▶ _WHAT YOU SHOULD DO_: Transcribe all records exactly; omit pictures.

▶ _SOURCE MATERIAL_:
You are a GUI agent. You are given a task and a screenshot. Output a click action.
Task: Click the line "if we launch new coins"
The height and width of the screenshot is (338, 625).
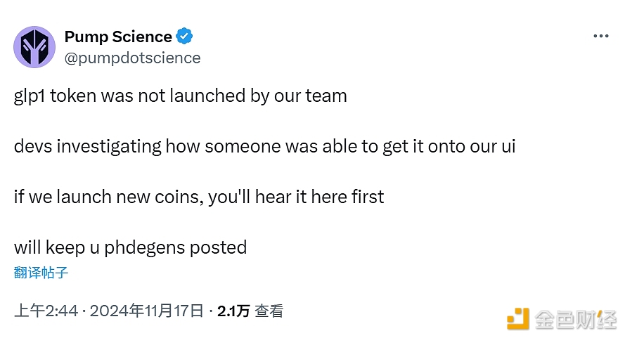coord(199,197)
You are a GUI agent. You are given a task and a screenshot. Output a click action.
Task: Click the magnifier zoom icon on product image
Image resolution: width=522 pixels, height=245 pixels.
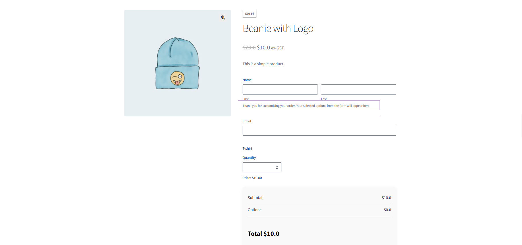[223, 18]
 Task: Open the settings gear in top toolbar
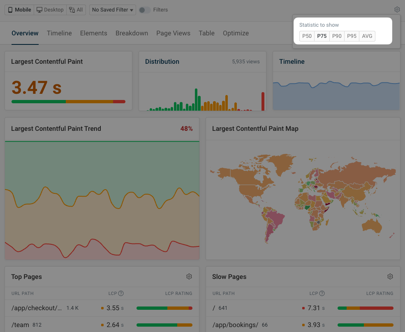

▶ _EXERCISE OUTPUT_:
You are a GUI agent. You are given a task and a screenshot. Output a click action.
Task: Click the line "if we launch new coins"
The height and width of the screenshot is (338, 625).
coord(199,197)
You are a GUI agent. You are given a task and a screenshot. Output a click action.
Task: Click the magnifier zoom icon on product image
Image resolution: width=522 pixels, height=245 pixels.
[223, 18]
 Task: Open the settings gear in top toolbar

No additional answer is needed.